== Task goal ==
Give every line of the listing below as a numbered list, omitting blank lines and the pictures.

>>

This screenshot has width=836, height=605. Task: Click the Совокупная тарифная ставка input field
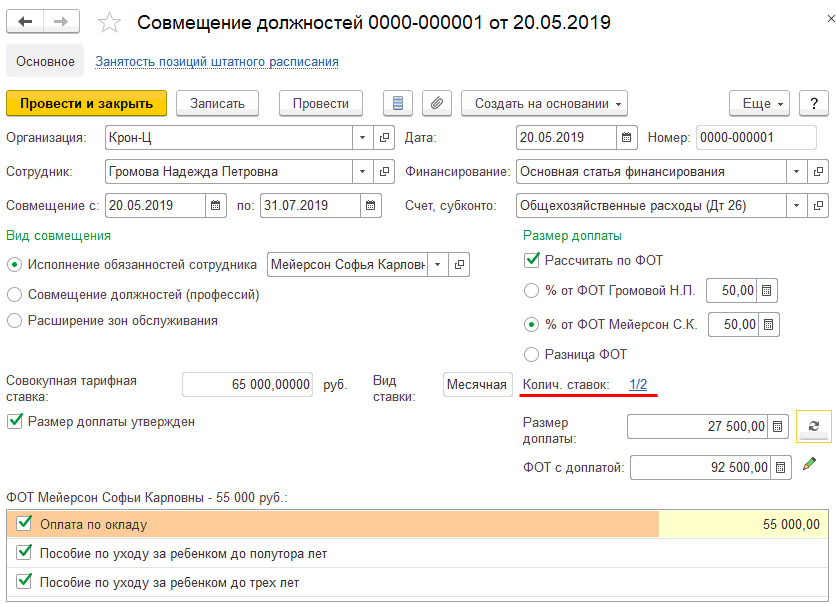[x=247, y=385]
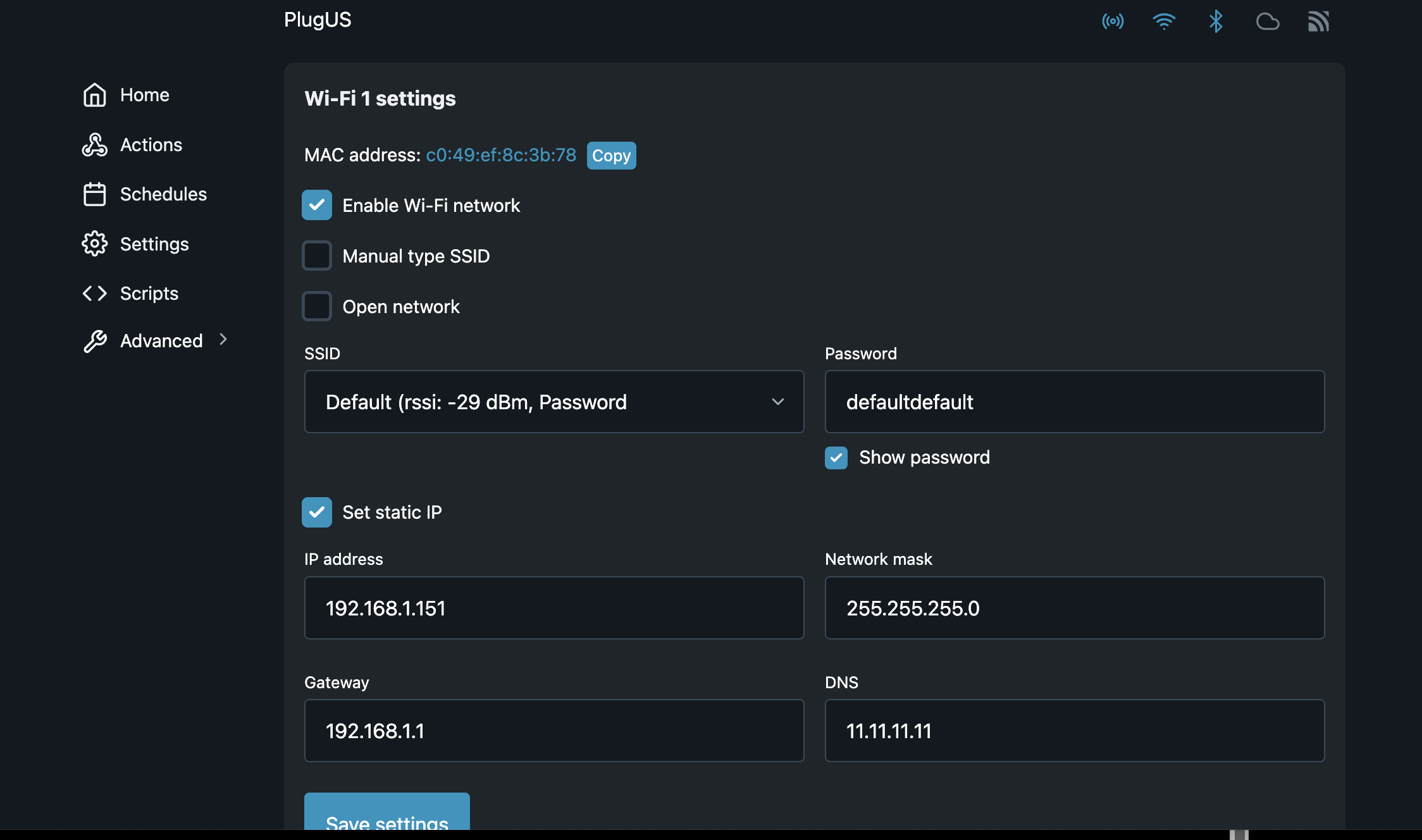Open the Home section
The width and height of the screenshot is (1422, 840).
pos(144,94)
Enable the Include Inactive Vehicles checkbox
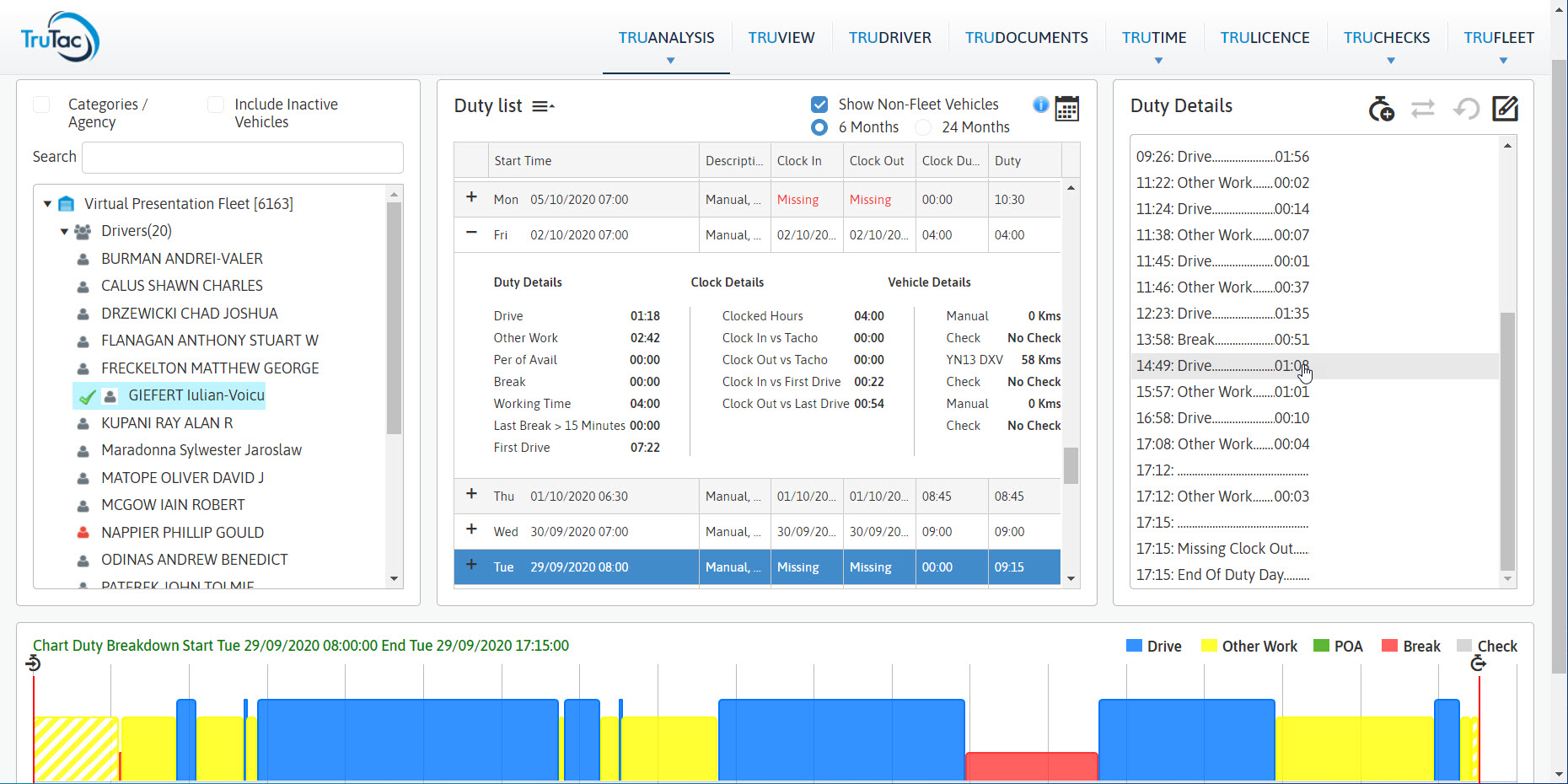Viewport: 1568px width, 784px height. (x=216, y=105)
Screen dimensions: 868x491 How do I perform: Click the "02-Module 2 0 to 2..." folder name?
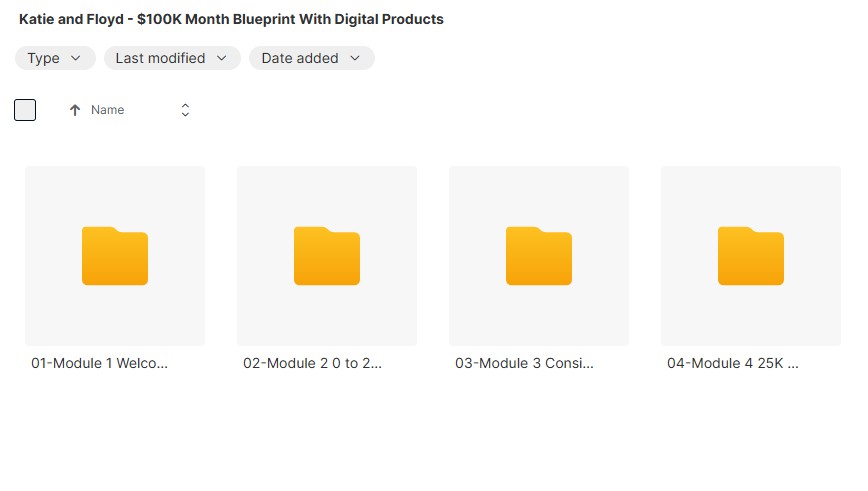[x=312, y=364]

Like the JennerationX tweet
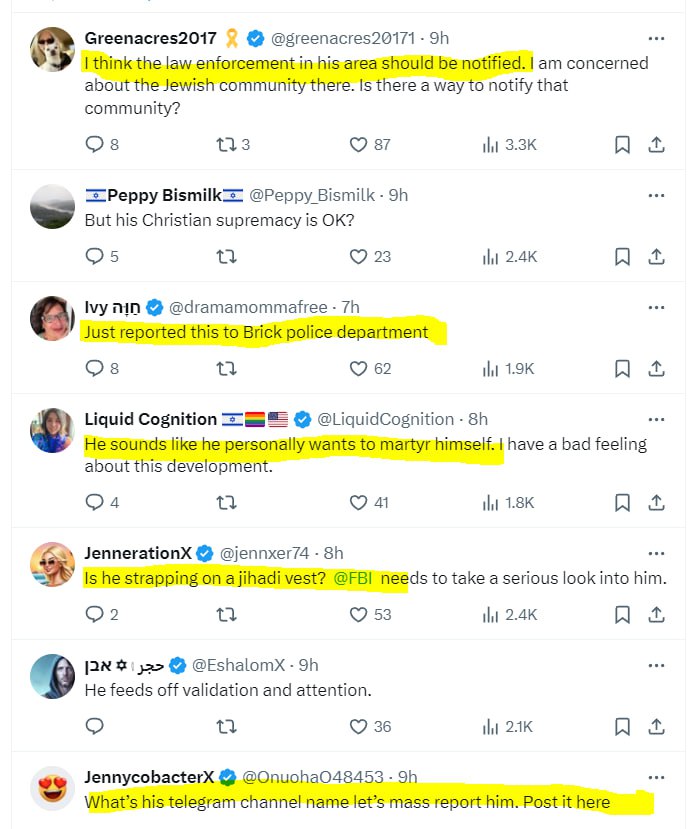point(359,614)
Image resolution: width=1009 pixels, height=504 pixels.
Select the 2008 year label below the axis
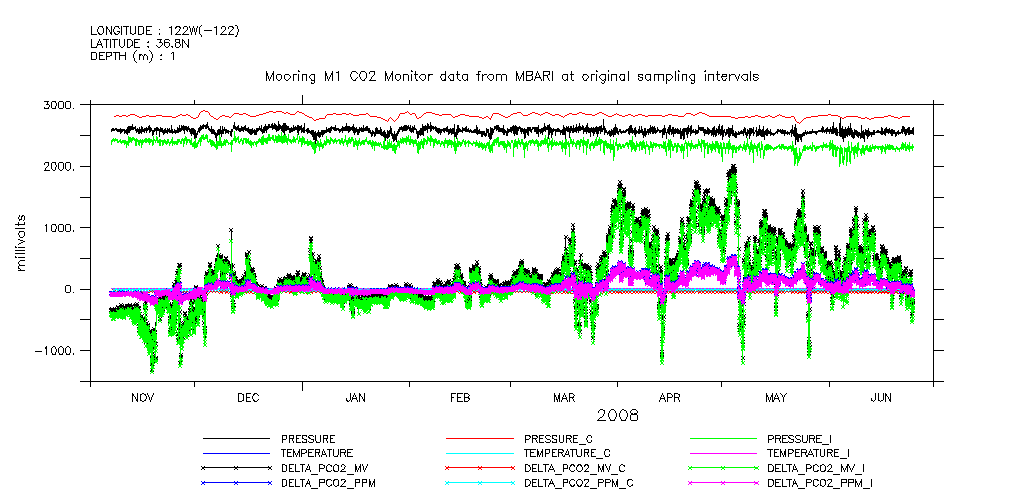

<<

== Answer to the exercise ==
1. This screenshot has width=836, height=605. Task: Click the Совокупная тарифная ставка input field
2. [x=247, y=385]
3. Open the Home section
4. The width and height of the screenshot is (1422, 840).
5. pos(144,94)
6. Enable the Include Inactive Vehicles checkbox
7. Viewport: 1568px width, 784px height. (x=216, y=105)
8. Screen dimensions: 868x491 How do I perform: Click the "02-Module 2 0 to 2..." folder name?
9. [x=312, y=364]
10. Like the JennerationX tweet
11. point(359,614)
12. Image resolution: width=1009 pixels, height=504 pixels.
13. Select the 2008 year label below the axis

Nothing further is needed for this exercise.